How a kickboxer built an empire on male insecurity and called it freedom.


Steve the Hypothetical Gerbil says: This one’s about Andrew Tate. There’s organised crime, a subscription model, and a man who rents Bugattis. I’d summarise it but Paul won’t let me near the keyboard.


About a year ago I watched Adolescence on Netflix. It was a story about a 13-year-old schoolboy who murdered a girl after she rejected him. The series delved into the online manosphere that had shaped his thinking, and it was excellent, the kind of television that stays with you because it’s not really about one boy.

Thanks for reading Just Rodents! Subscribe for free to receive new posts and support my work.

It’s about what’s being fed to a generation of them.

It also made me considerably less inclined to give Andrew Tate the benefit of the doubt.

In 2016, Andrew Tate appeared on Big Brother. He was removed after a video surfaced of him hitting a woman with a belt.

He said it was consensual.

The producers said goodbye.

Most people’s careers don’t survive that.

Tate’s was just getting started.

What followed was a masterclass in turning controversy into currency.
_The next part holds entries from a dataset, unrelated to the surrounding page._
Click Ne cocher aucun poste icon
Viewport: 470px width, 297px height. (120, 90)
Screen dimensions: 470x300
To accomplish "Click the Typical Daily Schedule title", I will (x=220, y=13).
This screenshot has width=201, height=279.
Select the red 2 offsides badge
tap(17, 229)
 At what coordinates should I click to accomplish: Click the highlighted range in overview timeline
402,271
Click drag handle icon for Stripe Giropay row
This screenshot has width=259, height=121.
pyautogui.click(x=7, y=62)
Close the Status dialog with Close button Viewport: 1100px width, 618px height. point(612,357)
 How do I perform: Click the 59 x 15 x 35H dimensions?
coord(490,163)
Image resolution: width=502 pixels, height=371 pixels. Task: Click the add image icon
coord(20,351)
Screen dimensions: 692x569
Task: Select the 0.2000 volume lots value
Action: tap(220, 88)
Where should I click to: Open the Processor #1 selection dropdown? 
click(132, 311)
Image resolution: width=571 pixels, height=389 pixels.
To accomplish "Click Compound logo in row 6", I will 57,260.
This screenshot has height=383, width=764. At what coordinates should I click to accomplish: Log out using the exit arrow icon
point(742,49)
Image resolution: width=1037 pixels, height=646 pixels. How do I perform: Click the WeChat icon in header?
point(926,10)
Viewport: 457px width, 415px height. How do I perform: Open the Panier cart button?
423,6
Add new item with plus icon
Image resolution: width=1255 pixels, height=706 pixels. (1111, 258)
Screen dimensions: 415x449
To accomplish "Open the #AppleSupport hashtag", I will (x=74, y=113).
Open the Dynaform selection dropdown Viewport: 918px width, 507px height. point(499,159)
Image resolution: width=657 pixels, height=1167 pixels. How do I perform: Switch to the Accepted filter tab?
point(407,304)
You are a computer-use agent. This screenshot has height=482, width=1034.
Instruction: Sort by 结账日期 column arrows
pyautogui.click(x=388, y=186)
The webcam business. The Romanian compound. The Bugatti (rented, as it turned out). The wraparound sunglasses. The cigar. The carefully constructed image of a man so thoroughly unbothered by your opinion of him that he charges $49.99 a month to tell you how to be the same.

That subscription service, first called Hustlers University and now rebranded as The Real World, is where the story gets interesting.

The pitch is financial independence. E-commerce. Crypto. Copywriting. The sort of thing that sounds plausible enough to a nineteen-year-old who’s been told the traditional route isn’t working for him.

What you actually get, according to former members, is a Discord server running a 24-hour feed of grievance.

Women are untrustworthy.

Depression is weakness.

Society is a “Matrix” designed to keep you compliant and poor.

And the only man who can see through it, conveniently, is the one taking your monthly subscription.

The structure is less university and more pyramid. Tate at the top. Influencers running “campuses” below him. Volunteer moderators enforcing loyalty. And at the base, a revolving door of young men who arrived looking for financial advice and stayed for the community, because it turns out loneliness is a more effective sales tool than any marketing budget.

In December 2022, Romanian police raided Tate’s Bucharest compound. He and his brother Tristan were arrested alongside two Romanian women.

The charges: rape, human trafficking, and forming an organised crime group. Both have pleaded not guilty. The case is ongoing, slow-moving, and mired in the kind of procedural delays that Tate has used to present himself, with some success, as a political prisoner rather than a defendant.

The UK has since authorised separate sexual aggression charges, though those are expected to wait until the Romanian proceedings conclude.

Whether he’s convicted or not, the machine keeps running. The Real World still has subscribers. The manosphere influencers who adopted his aesthetic and his business model are still posting.

Tate didn’t invent male loneliness or economic anxiety.

He just packaged them, added a Bugatti, and called it freedom.

The grift isn’t the cigar or the sunglasses or the kickboxing record.

The grift is convincing a generation of young men that their unhappiness is someone else’s fault, and that the solution costs $49.99 a month.

Steve would like it noted that he has never charged anyone for his opinions.

His rates remain hypothetical.


Andrew Tate and his brother Tristan have pleaded not guilty to all charges. Legal proceedings in Romania are ongoing.